Fifteen years after most scientists have discounted the validity of “Gulf War Syndrome”, which was first observed after the Iraq-US war I that ended in 1991, Epidemiologist Robert W. Haley has been trying to prove that thousands of troops were poisoned by a combination of nerve gas, pesticides, insect repellents and a nerve-gas antidote.
But the scientific concensus is that this syndrome is a myth.
“After hundreds of millions of dollars and a decade or better of research, we really haven’t made any significant findings,” said John R. Feussner, who was VA’s chief research officer from 1996 to 2002 and is now chairman of medicine at the Medical University of South Carolina. “What is the chance we will find something now? Not as high as zero.”
As recently as September, a panel of the National Academy of Science’s Institute of Medicine reached the same conclusion that half a dozen other expert groups had: Gulf War syndrome does not exist.
Yet, despite the evidence, funds are still being awarded for research into Gulf War Syndrome.
“This is a very sensitive topic around here right now, in part because this might be seen as an apparent shift in how VA selects and funds research,” said one official, speaking anonymously so as not to offend members of Congress. A former VA official, also unwilling to be quoted by name, was more straightforward: “Everyone is dismayed…”
The size, timing and purpose of the latest appropriation has elicited muffled outrage among scientists who say there is little more to gain from pursuing Haley’s ideas.
However, other experts think the syndrome is rooted more in medicine, psychology and culture than in toxicology.
They have concluded that it is the product of a medley of factors, including the stress of the war and the fear that Saddam Hussein might use chemical or biological weapons. For some people — particularly reservists, in whom the symptoms are more common — it may be a physical expression of the disruption that deployment caused in their lives. Some of the physical complaints may simply be the ordinary ups and downs of people’s health, magnified by public and media attention. Gulf War syndrome may also be the military manifestation of something long seen in civilian medicine: symptoms whose cause is never found despite extensive testing and diagnostic studies.
Further, resentment in the scientific and medical research communities is growing.
“Basically, Haley stiffed the government,” Rostker said recently.
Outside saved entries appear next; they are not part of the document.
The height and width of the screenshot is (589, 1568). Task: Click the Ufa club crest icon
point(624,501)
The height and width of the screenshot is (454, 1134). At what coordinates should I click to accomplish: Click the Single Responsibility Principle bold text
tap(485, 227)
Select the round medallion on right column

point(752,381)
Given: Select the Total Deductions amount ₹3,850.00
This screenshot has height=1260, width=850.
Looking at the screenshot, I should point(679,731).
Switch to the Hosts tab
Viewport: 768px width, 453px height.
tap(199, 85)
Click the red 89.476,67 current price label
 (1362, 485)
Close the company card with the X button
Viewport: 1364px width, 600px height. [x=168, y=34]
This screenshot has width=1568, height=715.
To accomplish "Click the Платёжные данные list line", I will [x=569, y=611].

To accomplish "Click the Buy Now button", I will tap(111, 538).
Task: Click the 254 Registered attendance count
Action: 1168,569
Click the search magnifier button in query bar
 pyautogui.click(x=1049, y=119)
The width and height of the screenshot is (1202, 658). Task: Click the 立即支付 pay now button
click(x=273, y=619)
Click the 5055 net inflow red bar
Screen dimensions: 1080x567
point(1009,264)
He refused to give Haley more money, and Hutchison began inserting budget earmarks to fund Haley’s work.
Pentagon and VA officials still say the crucial question that needs answering is whether Haley’s syndromes can be found in a larger group of veterans.
To do this, the government will spend more than $10 million to ask a random sample of 10,000 veterans about symptoms, and to study the brains of several hundred who are clearly ill, using MRI scanners.